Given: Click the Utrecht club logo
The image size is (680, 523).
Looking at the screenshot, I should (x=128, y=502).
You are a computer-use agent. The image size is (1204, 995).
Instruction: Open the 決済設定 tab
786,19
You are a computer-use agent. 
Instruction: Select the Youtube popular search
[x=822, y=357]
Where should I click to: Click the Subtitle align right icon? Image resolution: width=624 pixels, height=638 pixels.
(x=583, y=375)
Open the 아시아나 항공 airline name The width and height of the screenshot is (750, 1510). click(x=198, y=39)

* * * * * * *

The problem =
Using the data above, reproduce every line exactly.

Response box =
Given: Click the Utrecht club logo
The image size is (680, 523).
Looking at the screenshot, I should (x=128, y=502).
You are a computer-use agent. The image size is (1204, 995).
Instruction: Open the 決済設定 tab
786,19
You are a computer-use agent. 
Instruction: Select the Youtube popular search
[x=822, y=357]
Where should I click to: Click the Subtitle align right icon? Image resolution: width=624 pixels, height=638 pixels.
(x=583, y=375)
Open the 아시아나 항공 airline name The width and height of the screenshot is (750, 1510). click(x=198, y=39)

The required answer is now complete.